TASK OBJECTIVE
Please reproduce, exactly and in full, the lines from the one containing "Select waistline value 66" to the end of the material below.

*** SOURCE MATERIAL Section Begins ***

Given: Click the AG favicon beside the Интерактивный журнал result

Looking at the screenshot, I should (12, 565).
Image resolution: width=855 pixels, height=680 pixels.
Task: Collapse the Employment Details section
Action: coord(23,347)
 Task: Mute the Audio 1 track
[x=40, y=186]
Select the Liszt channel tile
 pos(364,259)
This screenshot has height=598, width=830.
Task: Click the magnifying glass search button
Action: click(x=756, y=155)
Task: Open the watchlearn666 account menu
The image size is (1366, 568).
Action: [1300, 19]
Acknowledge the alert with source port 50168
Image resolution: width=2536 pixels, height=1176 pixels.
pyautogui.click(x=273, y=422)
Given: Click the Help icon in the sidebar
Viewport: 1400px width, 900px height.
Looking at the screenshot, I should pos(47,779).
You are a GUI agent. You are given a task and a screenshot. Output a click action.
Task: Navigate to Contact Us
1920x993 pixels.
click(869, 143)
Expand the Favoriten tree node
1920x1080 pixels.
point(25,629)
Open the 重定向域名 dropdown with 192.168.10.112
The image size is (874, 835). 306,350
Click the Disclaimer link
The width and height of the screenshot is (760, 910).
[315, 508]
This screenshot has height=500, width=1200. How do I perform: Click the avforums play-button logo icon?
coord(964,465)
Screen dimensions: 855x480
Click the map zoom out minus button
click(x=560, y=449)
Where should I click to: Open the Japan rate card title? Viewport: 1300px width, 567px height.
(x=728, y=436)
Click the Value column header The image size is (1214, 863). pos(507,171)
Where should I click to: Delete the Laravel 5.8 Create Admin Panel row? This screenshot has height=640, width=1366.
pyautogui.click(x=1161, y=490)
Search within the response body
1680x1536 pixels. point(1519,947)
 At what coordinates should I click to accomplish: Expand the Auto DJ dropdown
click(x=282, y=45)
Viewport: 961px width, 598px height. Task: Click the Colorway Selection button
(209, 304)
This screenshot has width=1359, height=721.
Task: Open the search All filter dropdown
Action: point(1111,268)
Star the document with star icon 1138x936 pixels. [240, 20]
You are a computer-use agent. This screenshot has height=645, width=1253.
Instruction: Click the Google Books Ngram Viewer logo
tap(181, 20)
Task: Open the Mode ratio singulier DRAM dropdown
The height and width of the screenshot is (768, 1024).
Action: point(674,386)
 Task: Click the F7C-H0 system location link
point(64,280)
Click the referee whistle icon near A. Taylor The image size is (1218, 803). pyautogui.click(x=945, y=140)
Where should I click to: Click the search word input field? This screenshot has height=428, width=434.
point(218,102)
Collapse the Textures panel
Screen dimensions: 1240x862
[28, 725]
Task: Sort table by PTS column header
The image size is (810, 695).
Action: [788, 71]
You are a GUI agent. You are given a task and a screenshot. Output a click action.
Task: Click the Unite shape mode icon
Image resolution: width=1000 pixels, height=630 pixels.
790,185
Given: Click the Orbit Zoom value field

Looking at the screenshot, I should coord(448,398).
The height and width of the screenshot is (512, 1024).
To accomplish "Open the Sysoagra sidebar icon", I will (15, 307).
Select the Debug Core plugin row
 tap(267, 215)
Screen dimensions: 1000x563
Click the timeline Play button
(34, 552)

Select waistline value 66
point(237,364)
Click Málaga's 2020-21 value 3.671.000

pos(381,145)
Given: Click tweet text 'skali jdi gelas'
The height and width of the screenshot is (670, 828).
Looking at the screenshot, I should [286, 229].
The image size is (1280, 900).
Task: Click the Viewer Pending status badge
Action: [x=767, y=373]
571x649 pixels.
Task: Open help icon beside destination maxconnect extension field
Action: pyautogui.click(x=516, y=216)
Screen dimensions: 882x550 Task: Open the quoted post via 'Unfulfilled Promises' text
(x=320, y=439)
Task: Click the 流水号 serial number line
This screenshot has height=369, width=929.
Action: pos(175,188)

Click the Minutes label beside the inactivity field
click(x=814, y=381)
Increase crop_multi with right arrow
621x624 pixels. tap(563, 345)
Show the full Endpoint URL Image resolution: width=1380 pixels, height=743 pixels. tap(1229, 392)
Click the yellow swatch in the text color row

*** SOURCE MATERIAL Section Ends ***

OUTPUT FOR THIS TASK
Select waistline value 66
point(237,364)
Click Málaga's 2020-21 value 3.671.000

pos(381,145)
Given: Click tweet text 'skali jdi gelas'
The height and width of the screenshot is (670, 828).
Looking at the screenshot, I should [286, 229].
The image size is (1280, 900).
Task: Click the Viewer Pending status badge
Action: [x=767, y=373]
571x649 pixels.
Task: Open help icon beside destination maxconnect extension field
Action: pyautogui.click(x=516, y=216)
Screen dimensions: 882x550 Task: Open the quoted post via 'Unfulfilled Promises' text
(x=320, y=439)
Task: Click the 流水号 serial number line
This screenshot has height=369, width=929.
Action: pos(175,188)

Click the Minutes label beside the inactivity field
click(x=814, y=381)
Increase crop_multi with right arrow
621x624 pixels. tap(563, 345)
Show the full Endpoint URL Image resolution: width=1380 pixels, height=743 pixels. tap(1229, 392)
Click the yellow swatch in the text color row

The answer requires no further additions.